## GOAL OF THE EXERCISE
Answer each question using the personal list below.
(a) In what make and model of car was the writer born?
(b) In what year was the writer diagnosed with Clinical Depression?
(c) On what date will the writer reach one year of celibacy?
[Opening SELECTED TEXT section]
I would like to think I am probably one of the lamest people around. No, seriously. I think my life is rather average, nothing really exciting going on right now, pretty routine. Now do I like that? Absolutely NOT!! So ready for a change of pace, something to shake things up. So I decided to see if I can come up with 25 interesting things about me. Here goes.

1. I was born in a car. Yes, I was born in a Buick La Sabre on a hot summer day in June. My godmother, Frances Washington delivered my in the back of the car, which is why my name is Frances instead of Tamika. Kinda glad too.

2. I love burnt popcorn. I don’t know if that is interesting or not but I think it’s one of those quirky things people tend to keep to themselves. Whenever I make microwaved popcorn, I purposefully leave it in too long and I always have to run outside to open the bag so the house doesn’t smell.

3. I am a parent who feels rather clueless some days about being a parent. I don’t think I am a bad parent, but I am to the point where I can admit, I don’t have all the answers and I don’t always know what I am doing. Most days, I hope the kids get through the day in one piece.

4. I absolutely love Jesus. I guess this should be first but I am just going off the top of my head. I often feel pretty new to being a true follower of Christ and still feel rather wet behind the ears. My small group leader gave me the biggest boost of confidence when she suggested I be a mentor next year. Guess I am maturing in the Spirit after all.

5. I don’t always trust God. Right now, me and God are not really on the best speaking terms. I’m not mad at Him and He definitely isn’t mad at me. I’m just having a tough time really trusting Him to be my all. Totally my own hang up and I am working through it.

6. Some days, I get so depressed I don’t even want to get out of bed…and I don’t. I was diagnosed with Clinical Depression back in 2003. Did the whole counseling and Prozac thing for a while. I do have rare times where life seems to gets the best of me and really leaves me empty. I’ve learned the whole mind over matter thing and now I simply turn my cares over to God. Even with all that, some days, I do just need some hours to recharge and regroup. I have realized that when I get to that point, God is really telling me to slow down. After a day of rest, I am back on the grind.

7. There are days when I miss Ryan. I am happy that he has this new chapter in his life, but I am fearful of the decisions that he makes because I know they are not always his. I know God totally spared me from him because He knew that Ryan was not His best for me and for that I am grateful. But I do miss my friend Ryan, not boyfriend Ryan. We share some of the happiest times I can remember and he was there during many of my darkest days. Part of me always thought he and I would finally get our act together and make it work but the bigger part of me knew that was not the right path.

8. I have slept with married men. There was Tyran, who I had no clue was married. He taught me that some married me do cheat and cheat often with no remorse. There was Joshua, the part of my past that still makes me smile to this day. Not the cheating part but just what we shared when we were kids. Looking back, he and I had the strongest soul tie that took the longest to break. We made the mistake of giving into temptation which was truly a once in a life time chance. And there was Maurice, again, had no clue he was married. When we met, I knew he had a girlfriend and back then, that really wasn’t that big of a deal to me. Encountering him again out of the blue 2 years later, the girlfriend had been upgraded to wife. Didn’t realize that until he forgot to take off his wedding ring before he came over. He was the breaking point that I brought myself to before I knew God needed to seriously intervene in my life. Haven’t been with anyone since Maurice. December 28, 2010 will be one year celibate.
[Closing SELECTED TEXT section]
[Opening RECORDED INFORMATION section]
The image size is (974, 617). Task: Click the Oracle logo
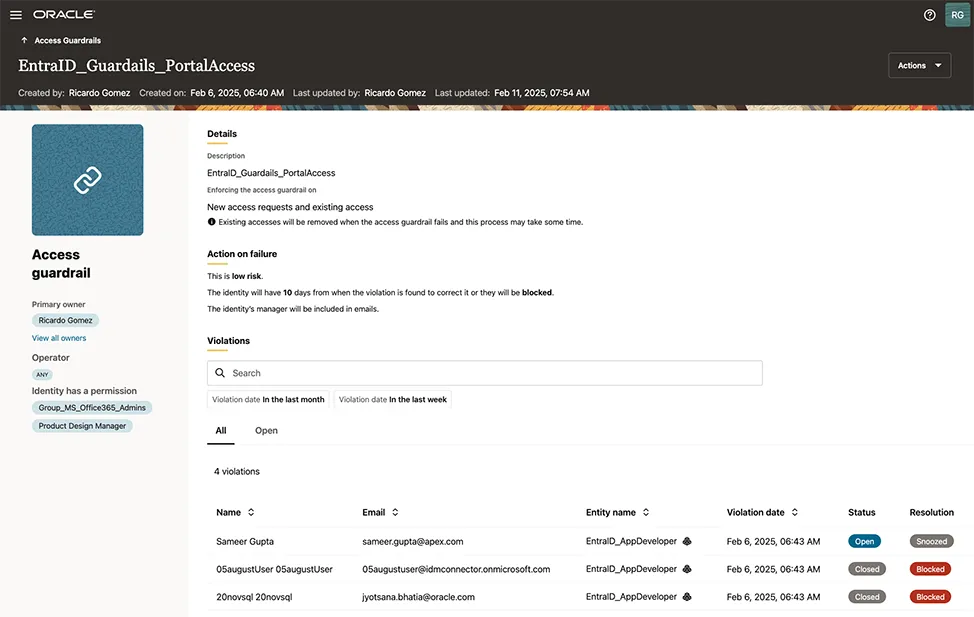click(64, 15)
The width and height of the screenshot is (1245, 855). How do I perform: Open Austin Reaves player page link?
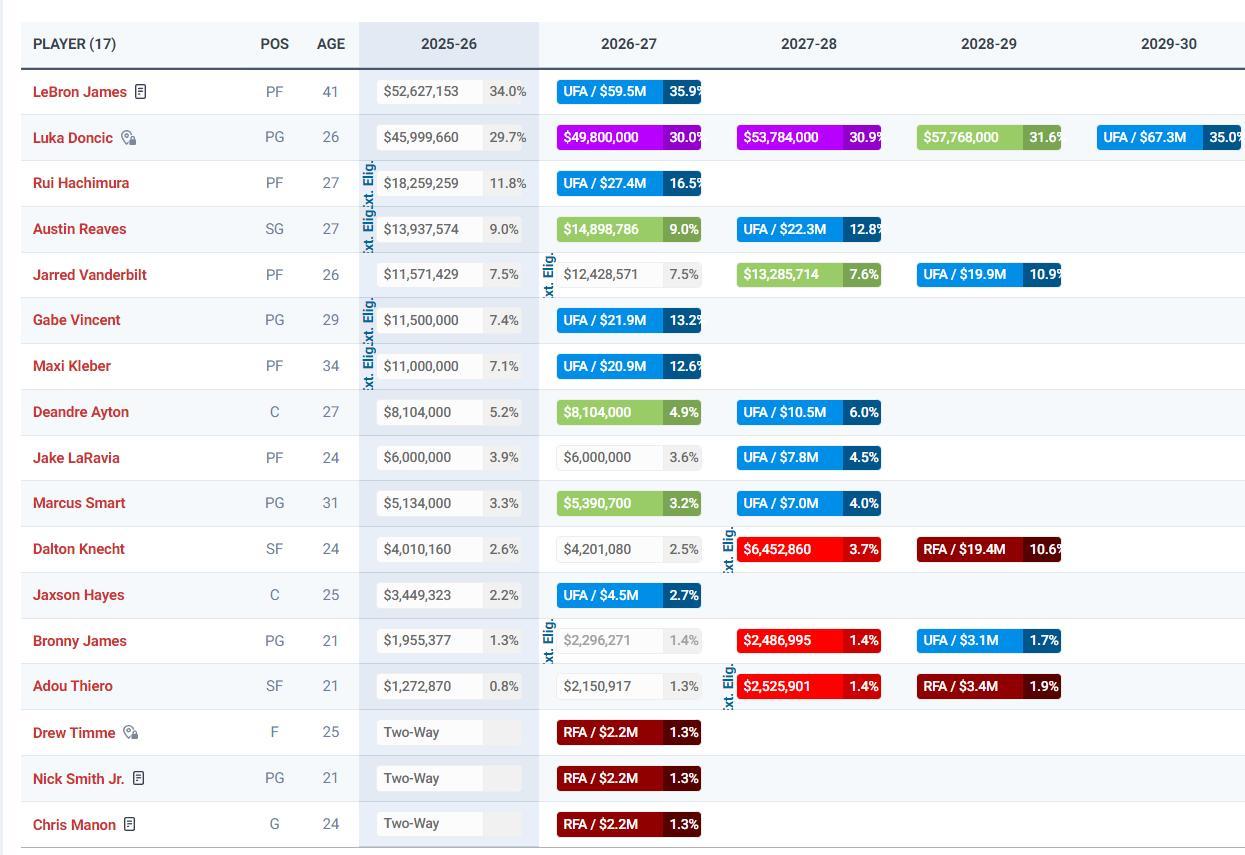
[Closing RECORDED INFORMATION section]
## FINISHED EXERCISE
(a) A Buick La Sabre
(b) 2003
(c) December 28, 2010